Frequently Asked Questions

What is a Section 106 Planning Obligation?

Section 106 of the Town and Country Planning Act 1990 allows councils to attach legal obligations to developments—often relating to affordability, resale restrictions, subletting, or access. These obligations are commonly embedded in legal agreements and lease documents, and may continue to affect properties decades after construction.

 

Can these obligations be changed or removed?

In certain circumstances, yes. Planning obligations can be modified or discharged by formal application. Success depends on the wording of the clause, the policy context, and council discretion. There is no automatic right to removal, and outcomes vary depending on local precedent, site history, and the nature of the request.

 

Will the council approve my request?

There is no guarantee. Councils assess each submission independently, and retain full discretion to approve, reject, or delay based on planning policy, internal guidance, and the original agreement’s enforceability. The advisory service focuses on building evidentially sound submissions—not securing outcomes.

 

How long does the discharge process take?

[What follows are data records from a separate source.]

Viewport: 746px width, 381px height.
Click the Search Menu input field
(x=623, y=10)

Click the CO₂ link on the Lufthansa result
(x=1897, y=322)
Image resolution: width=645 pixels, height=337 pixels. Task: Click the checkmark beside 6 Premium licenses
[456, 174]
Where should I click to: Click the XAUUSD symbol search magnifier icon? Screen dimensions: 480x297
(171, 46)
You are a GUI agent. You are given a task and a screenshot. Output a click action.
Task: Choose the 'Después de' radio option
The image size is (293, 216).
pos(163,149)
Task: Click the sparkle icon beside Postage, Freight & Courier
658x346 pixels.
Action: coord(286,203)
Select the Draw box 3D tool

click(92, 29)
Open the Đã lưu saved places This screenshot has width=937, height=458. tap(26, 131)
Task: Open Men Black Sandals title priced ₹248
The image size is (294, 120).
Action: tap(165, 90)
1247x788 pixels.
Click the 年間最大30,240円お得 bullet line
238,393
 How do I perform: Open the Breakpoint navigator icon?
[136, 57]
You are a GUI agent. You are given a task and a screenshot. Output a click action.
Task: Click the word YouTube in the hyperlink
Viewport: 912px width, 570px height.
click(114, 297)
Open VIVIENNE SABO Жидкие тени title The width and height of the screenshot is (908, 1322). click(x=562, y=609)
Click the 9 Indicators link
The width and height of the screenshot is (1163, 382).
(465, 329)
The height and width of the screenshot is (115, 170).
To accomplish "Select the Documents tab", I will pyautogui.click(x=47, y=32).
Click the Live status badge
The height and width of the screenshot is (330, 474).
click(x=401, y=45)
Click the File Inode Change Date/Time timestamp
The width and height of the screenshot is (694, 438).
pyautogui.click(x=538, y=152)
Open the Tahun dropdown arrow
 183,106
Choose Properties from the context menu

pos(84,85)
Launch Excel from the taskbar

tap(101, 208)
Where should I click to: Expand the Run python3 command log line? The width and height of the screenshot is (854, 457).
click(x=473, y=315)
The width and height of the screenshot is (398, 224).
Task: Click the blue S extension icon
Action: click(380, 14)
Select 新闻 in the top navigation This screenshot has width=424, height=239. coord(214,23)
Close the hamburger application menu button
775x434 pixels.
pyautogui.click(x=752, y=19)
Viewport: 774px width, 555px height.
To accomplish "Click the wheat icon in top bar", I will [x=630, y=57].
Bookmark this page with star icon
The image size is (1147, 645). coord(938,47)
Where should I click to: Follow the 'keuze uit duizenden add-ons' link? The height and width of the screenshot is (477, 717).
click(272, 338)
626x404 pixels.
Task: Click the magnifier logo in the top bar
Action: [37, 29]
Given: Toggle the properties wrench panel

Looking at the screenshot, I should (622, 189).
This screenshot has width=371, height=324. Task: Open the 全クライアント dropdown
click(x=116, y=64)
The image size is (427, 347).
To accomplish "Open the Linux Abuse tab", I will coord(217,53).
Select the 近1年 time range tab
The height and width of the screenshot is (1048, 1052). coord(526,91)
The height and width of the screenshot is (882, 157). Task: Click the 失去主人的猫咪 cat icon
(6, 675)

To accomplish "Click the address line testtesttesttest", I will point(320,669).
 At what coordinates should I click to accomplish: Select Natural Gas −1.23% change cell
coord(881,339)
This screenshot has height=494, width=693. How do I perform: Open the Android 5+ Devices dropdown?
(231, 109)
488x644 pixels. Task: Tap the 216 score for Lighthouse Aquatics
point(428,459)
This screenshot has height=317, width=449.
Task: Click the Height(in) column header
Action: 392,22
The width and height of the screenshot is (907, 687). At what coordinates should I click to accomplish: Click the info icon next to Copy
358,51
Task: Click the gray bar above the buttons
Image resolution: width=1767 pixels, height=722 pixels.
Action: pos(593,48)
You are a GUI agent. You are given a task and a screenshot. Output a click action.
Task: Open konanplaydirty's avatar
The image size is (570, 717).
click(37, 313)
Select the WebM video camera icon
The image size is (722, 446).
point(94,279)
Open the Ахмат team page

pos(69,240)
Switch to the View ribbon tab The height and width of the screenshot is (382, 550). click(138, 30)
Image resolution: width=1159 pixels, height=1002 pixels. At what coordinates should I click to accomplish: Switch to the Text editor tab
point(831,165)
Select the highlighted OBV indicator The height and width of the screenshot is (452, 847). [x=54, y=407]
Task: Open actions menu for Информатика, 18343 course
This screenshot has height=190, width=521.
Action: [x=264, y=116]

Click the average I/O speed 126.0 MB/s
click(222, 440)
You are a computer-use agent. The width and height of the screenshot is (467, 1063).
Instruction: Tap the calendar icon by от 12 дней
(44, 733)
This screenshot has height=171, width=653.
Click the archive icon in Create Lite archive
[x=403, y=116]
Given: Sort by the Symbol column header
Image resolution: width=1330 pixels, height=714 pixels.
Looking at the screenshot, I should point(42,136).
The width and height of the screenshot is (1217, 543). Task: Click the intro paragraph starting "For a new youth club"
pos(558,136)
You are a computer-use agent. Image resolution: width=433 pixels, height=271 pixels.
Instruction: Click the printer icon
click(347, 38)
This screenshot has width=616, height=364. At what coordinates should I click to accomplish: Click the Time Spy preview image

Timelines vary widely. Some councils respond within weeks; others may take several months or more. Response time depends on case complexity, internal capacity, and any required consultations. No submission is subject to a statutory time limit unless governed by formal appeal timelines.

 

What kind of documents do I need to provide?

Typically:

  • Lease agreement or clause excerpts
  • Any existing correspondence with the council or agent
  • Planning agreement or S106 deed (if available)
  • Valuation reports or market impact evidence (optional)

This material informs the legal and procedural context. Intake forms will request all necessary documents upfront.

 

Is this legal advice?

No. HG Carreguar provides planning consultancy only. Advice is limited to planning obligations, policy context, and procedural strategy. It does not extend to broader leasehold law, tribunal representation, or contract disputes.

 

What does it cost?

Fees are fixed per engagement type and disclosed prior to commencement. Common services include clause review, discharge application drafting, and advisory reports. Prices vary based on document complexity, coordination requirements, and group size (where applicable).

 

What happens if the council refuses?

If a submission is rejected, clients may have the option to:

  • Submit revised documentation
  • Appeal (in specific cases)
  • Pursue informal resolution or policy clarification

Advisory includes explanation of next steps, but does not guarantee escalation options.

 

Can multiple leaseholders act together?

Yes. Where units are affected by similar clauses, group coordination is often encouraged. Group applications may carry procedural efficiency or policy traction, depending on the authority’s internal process. Advisory can support multi-unit submissions and provide coordination guidance.